### [Dostarczony materiał]
*****
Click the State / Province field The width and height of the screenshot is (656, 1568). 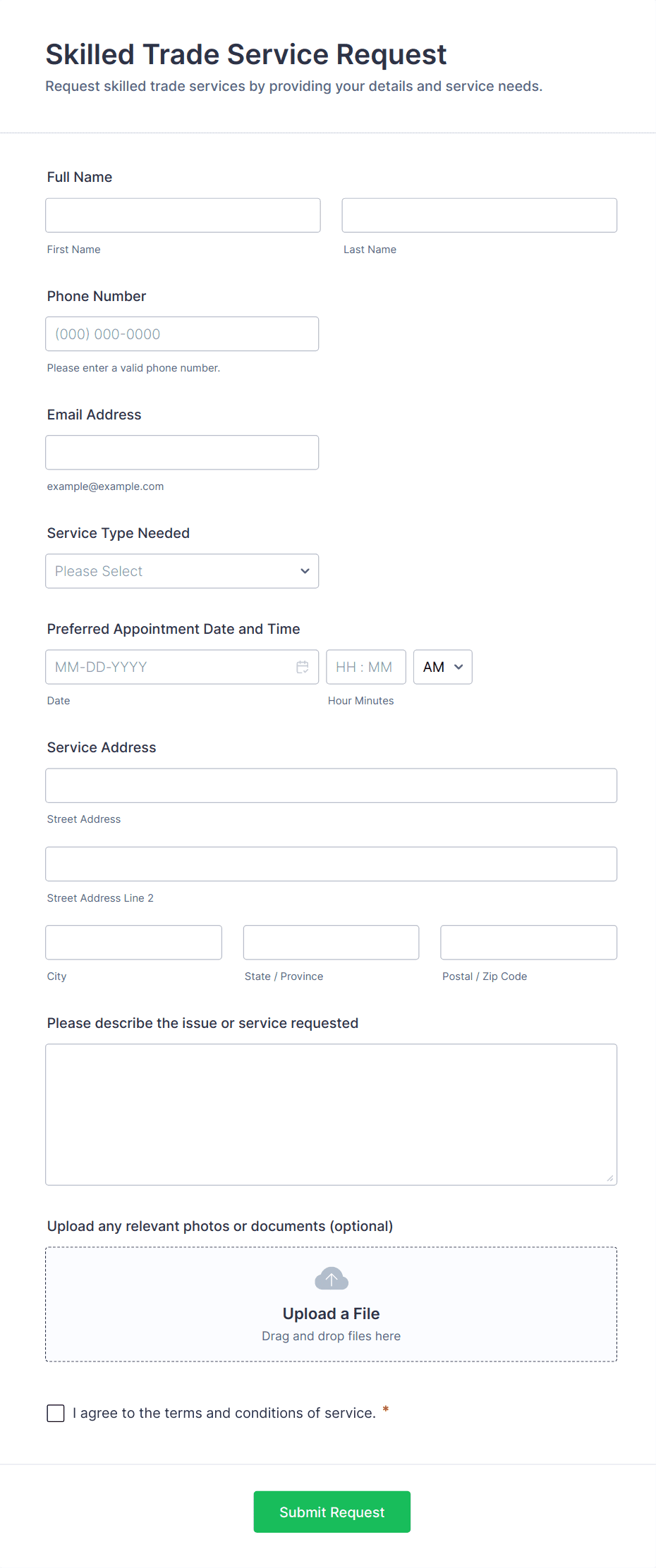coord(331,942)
*****
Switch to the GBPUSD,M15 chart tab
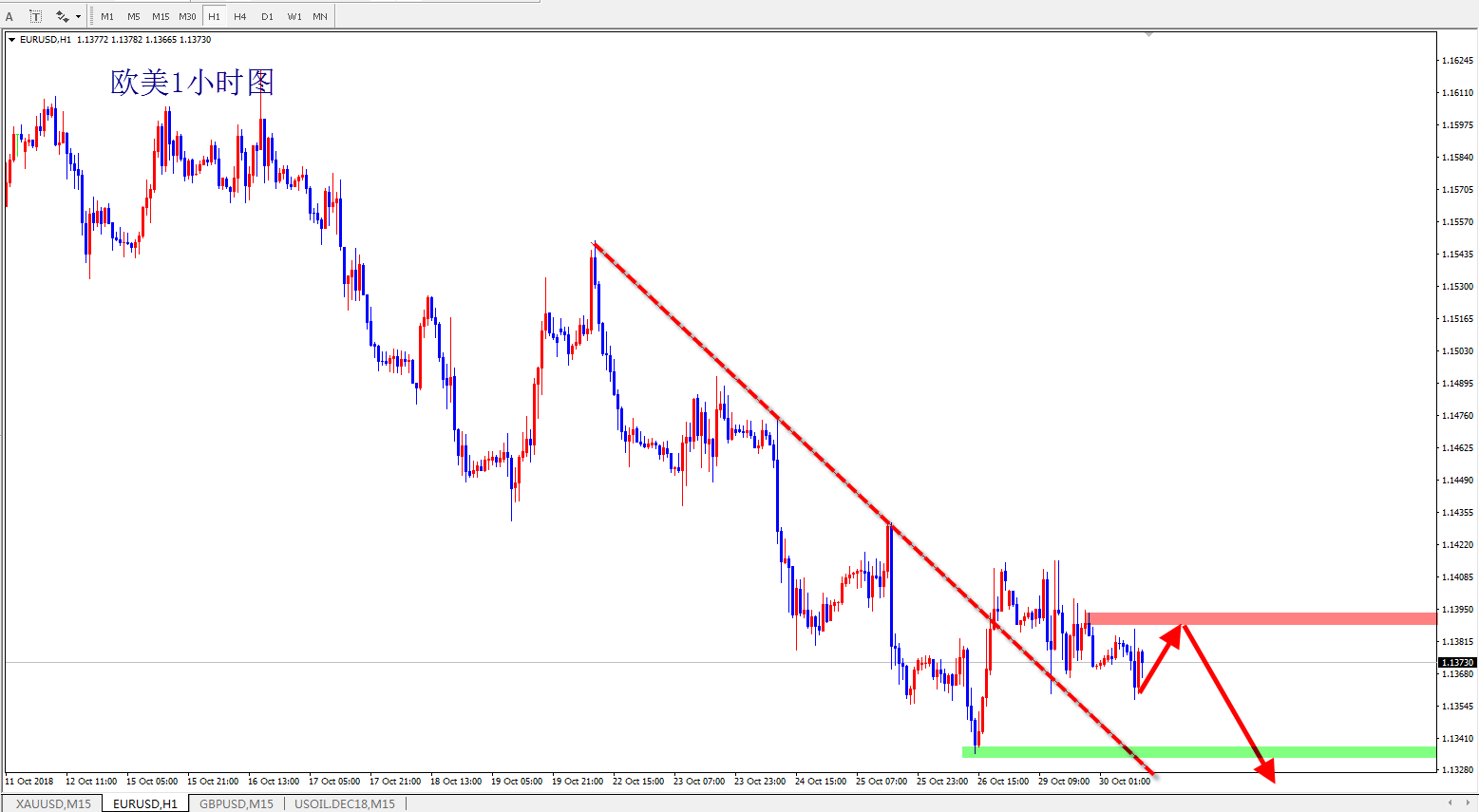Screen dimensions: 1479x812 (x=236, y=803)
*****
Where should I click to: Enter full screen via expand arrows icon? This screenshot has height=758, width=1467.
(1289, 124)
*****
### [Zadanie do wykonania]
Proszę przekształcić w tabelę Markdown wszystkie wiersze od tego, który zawiera „Where should I”, aż do tego, który zawiera „(1289, 124)”, włącznie z oboma, z pominięciem pustych wierszy. Tabela powinna mieć kolumnę „Nr” z numerem kolejnym i kolumnę „Tekst” z treścią wiersza.

### [Odpowiedź poniżej]
| Nr | Tekst |
|---|---|
| 1 | Where should I click to: Enter full screen via expand arrows icon? This screenshot has height=758, width=1467. |
| 2 | (1289, 124) |